:: Work item ::
Word-for-word transcription is needed for all of the entries.
+++ Given data
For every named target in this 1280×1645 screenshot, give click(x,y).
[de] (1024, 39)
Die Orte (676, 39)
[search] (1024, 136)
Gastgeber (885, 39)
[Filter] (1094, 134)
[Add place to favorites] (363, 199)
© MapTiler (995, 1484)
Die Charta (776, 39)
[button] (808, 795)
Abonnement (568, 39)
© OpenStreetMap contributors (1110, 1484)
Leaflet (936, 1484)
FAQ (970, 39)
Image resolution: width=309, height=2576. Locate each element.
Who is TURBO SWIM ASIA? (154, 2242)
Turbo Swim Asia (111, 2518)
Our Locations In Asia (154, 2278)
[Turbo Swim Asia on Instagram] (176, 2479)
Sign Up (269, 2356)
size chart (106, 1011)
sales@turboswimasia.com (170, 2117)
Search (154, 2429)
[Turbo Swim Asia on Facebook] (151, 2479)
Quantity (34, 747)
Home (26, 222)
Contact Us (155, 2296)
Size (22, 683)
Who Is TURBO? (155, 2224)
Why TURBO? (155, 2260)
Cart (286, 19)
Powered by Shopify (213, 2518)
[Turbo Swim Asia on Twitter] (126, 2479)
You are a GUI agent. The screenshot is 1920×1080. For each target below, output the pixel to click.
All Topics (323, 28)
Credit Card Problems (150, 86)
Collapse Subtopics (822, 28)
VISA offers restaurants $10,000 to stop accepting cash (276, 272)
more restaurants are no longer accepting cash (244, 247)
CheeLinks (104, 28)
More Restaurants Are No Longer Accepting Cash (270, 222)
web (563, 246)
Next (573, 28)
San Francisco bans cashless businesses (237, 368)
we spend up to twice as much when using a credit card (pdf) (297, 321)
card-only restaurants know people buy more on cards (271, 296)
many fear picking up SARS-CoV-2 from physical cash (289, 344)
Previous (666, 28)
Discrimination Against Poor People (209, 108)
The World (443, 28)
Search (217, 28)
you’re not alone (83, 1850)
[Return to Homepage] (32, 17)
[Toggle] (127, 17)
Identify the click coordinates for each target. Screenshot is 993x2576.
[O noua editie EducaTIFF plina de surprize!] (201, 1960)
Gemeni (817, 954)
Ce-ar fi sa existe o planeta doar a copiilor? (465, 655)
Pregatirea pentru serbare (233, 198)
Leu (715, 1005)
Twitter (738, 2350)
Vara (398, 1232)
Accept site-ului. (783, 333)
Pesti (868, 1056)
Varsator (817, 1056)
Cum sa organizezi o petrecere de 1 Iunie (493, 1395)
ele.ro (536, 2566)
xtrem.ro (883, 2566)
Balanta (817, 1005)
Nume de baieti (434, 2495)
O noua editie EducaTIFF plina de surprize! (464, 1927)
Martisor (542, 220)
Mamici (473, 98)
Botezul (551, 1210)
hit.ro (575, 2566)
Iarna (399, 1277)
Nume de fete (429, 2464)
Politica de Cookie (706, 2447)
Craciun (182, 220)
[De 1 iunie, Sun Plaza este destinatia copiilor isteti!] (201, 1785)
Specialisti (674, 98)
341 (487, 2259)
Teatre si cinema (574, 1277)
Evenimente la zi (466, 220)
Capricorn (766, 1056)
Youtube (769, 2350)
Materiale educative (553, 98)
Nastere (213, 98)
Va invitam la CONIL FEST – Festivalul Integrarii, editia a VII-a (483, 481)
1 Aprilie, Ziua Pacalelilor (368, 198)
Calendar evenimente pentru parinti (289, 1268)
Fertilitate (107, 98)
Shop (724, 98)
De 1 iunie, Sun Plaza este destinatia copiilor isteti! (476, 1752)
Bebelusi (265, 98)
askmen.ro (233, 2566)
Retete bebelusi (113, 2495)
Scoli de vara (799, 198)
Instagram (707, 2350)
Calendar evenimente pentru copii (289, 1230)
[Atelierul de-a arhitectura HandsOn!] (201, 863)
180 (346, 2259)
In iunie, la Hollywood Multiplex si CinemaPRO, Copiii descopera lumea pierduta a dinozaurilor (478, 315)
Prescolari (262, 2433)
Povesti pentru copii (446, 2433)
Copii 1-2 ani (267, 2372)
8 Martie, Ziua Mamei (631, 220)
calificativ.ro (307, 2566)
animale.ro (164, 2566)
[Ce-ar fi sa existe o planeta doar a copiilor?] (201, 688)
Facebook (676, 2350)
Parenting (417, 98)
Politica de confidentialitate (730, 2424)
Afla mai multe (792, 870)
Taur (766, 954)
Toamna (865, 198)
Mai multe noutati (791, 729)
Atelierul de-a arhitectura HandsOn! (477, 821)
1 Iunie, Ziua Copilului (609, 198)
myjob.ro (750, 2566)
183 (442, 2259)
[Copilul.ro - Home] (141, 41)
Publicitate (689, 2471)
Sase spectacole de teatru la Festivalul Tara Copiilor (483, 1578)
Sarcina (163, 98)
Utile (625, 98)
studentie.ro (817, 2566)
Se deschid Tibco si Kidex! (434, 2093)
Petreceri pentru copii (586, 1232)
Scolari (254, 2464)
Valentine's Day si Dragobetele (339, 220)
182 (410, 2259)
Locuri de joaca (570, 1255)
++++++
:: Exercise result ::
For every named target in this 1280×1645 screenshot, give click(x,y).
[de] (1024, 39)
Die Orte (676, 39)
[search] (1024, 136)
Gastgeber (885, 39)
[Filter] (1094, 134)
[Add place to favorites] (363, 199)
© MapTiler (995, 1484)
Die Charta (776, 39)
[button] (808, 795)
Abonnement (568, 39)
© OpenStreetMap contributors (1110, 1484)
Leaflet (936, 1484)
FAQ (970, 39)
Image resolution: width=309, height=2576. Locate each element.
Who is TURBO SWIM ASIA? (154, 2242)
Turbo Swim Asia (111, 2518)
Our Locations In Asia (154, 2278)
[Turbo Swim Asia on Instagram] (176, 2479)
Sign Up (269, 2356)
size chart (106, 1011)
sales@turboswimasia.com (170, 2117)
Search (154, 2429)
[Turbo Swim Asia on Facebook] (151, 2479)
Quantity (34, 747)
Home (26, 222)
Contact Us (155, 2296)
Size (22, 683)
Who Is TURBO? (155, 2224)
Why TURBO? (155, 2260)
Cart (286, 19)
Powered by Shopify (213, 2518)
[Turbo Swim Asia on Twitter] (126, 2479)
You are a GUI agent. The screenshot is 1920×1080. For each target below, output the pixel to click.
All Topics (323, 28)
Credit Card Problems (150, 86)
Collapse Subtopics (822, 28)
VISA offers restaurants $10,000 to stop accepting cash (276, 272)
more restaurants are no longer accepting cash (244, 247)
CheeLinks (104, 28)
More Restaurants Are No Longer Accepting Cash (270, 222)
web (563, 246)
Next (573, 28)
San Francisco bans cashless businesses (237, 368)
we spend up to twice as much when using a credit card (pdf) (297, 321)
card-only restaurants know people buy more on cards (271, 296)
many fear picking up SARS-CoV-2 from physical cash (289, 344)
Previous (666, 28)
Discrimination Against Poor People (209, 108)
The World (443, 28)
Search (217, 28)
you’re not alone (83, 1850)
[Return to Homepage] (32, 17)
[Toggle] (127, 17)
Identify the click coordinates for each target. Screenshot is 993x2576.
[O noua editie EducaTIFF plina de surprize!] (201, 1960)
Gemeni (817, 954)
Ce-ar fi sa existe o planeta doar a copiilor? (465, 655)
Pregatirea pentru serbare (233, 198)
Leu (715, 1005)
Twitter (738, 2350)
Vara (398, 1232)
Accept site-ului. (783, 333)
Pesti (868, 1056)
Varsator (817, 1056)
Cum sa organizezi o petrecere de 1 Iunie (493, 1395)
ele.ro (536, 2566)
xtrem.ro (883, 2566)
Balanta (817, 1005)
Nume de baieti (434, 2495)
O noua editie EducaTIFF plina de surprize! (464, 1927)
Martisor (542, 220)
Mamici (473, 98)
Botezul (551, 1210)
hit.ro (575, 2566)
Iarna (399, 1277)
Nume de fete (429, 2464)
Politica de Cookie (706, 2447)
Craciun (182, 220)
[De 1 iunie, Sun Plaza este destinatia copiilor isteti!] (201, 1785)
Specialisti (674, 98)
341 (487, 2259)
Teatre si cinema (574, 1277)
Evenimente la zi (466, 220)
Capricorn (766, 1056)
Youtube (769, 2350)
Materiale educative (553, 98)
Nastere (213, 98)
Va invitam la CONIL FEST – Festivalul Integrarii, editia a VII-a (483, 481)
1 Aprilie, Ziua Pacalelilor (368, 198)
Calendar evenimente pentru parinti (289, 1268)
Fertilitate (107, 98)
Shop (724, 98)
De 1 iunie, Sun Plaza este destinatia copiilor isteti! (476, 1752)
Bebelusi (265, 98)
askmen.ro (233, 2566)
Retete bebelusi (113, 2495)
Scoli de vara (799, 198)
Instagram (707, 2350)
Calendar evenimente pentru copii (289, 1230)
[Atelierul de-a arhitectura HandsOn!] (201, 863)
180 (346, 2259)
In iunie, la Hollywood Multiplex si CinemaPRO, Copiii descopera lumea pierduta a dinozaurilor (478, 315)
Prescolari (262, 2433)
Povesti pentru copii (446, 2433)
Copii 1-2 ani (267, 2372)
8 Martie, Ziua Mamei (631, 220)
calificativ.ro (307, 2566)
animale.ro (164, 2566)
[Ce-ar fi sa existe o planeta doar a copiilor?] (201, 688)
Facebook (676, 2350)
Parenting (417, 98)
Politica de confidentialitate (730, 2424)
Afla mai multe (792, 870)
Taur (766, 954)
Toamna (865, 198)
Mai multe noutati (791, 729)
Atelierul de-a arhitectura HandsOn! (477, 821)
1 Iunie, Ziua Copilului (609, 198)
myjob.ro (750, 2566)
183 (442, 2259)
[Copilul.ro - Home] (141, 41)
Publicitate (689, 2471)
Sase spectacole de teatru la Festivalul Tara Copiilor (483, 1578)
Sarcina (163, 98)
Utile (625, 98)
studentie.ro (817, 2566)
Se deschid Tibco si Kidex! (434, 2093)
Petreceri pentru copii (586, 1232)
Scolari (254, 2464)
Valentine's Day si Dragobetele (339, 220)
182 (410, 2259)
Locuri de joaca (570, 1255)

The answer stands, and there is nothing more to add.